**TEXTO EM ESTUDO:**
Sim, o recreio. Aquele intervalo entre uma aula e outra, onde alunos e professores tentam comer alguma coisa, tomar um café e ir o banheiro, antes que sino volte a tocar.
O Brasil não é para iniciantes, amadores, e ultimamente nem para profissionais.
Pois bem: algumas instituições de ensino superior, sempre muito ciosas da “gestão eficiente”, descobriram uma maneira inovadora de enxugar custos — o tipo de solução que só aparece quando gente muito criativa se reúne numa sala com ar-condicionado e café em cápsula: descontar dos professores o tempo do recreio.
Ora, claro! Por que não?
Se a lógica for essa, podemos também descontar do médico o tempo entre uma cirurgia e outra, do juiz o intervalo entre um julgamento e o próximo, do jornalista os cinco minutos em que respira fundo antes de escrever sobre uma pauta estapafúrdia como essa que estou escrevendo (e agravo: de graça).

**EXERCÍCIO 1:**
No texto sobre o recreio, o que algumas instituições de ensino superior decidiram descontar dos professores?
**EXERCÍCIO 2:**
Transcreva fielmente o trecho do texto sobre o recreio que vai de "Sim, o recreio." até "volte a tocar.", incluindo este último.
A listagem a seguir provém de outra fonte.

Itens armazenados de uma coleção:
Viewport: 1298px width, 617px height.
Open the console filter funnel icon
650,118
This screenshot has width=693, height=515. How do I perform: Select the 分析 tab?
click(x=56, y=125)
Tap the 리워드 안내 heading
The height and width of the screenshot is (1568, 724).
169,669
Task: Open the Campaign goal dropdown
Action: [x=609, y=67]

**RESPOSTA 1:**
O tempo do recreio.

**RESPOSTA 2:**
Sim, o recreio. Aquele intervalo entre uma aula e outra, onde alunos e professores tentam comer alguma coisa, tomar um café e ir o banheiro, antes que sino volte a tocar.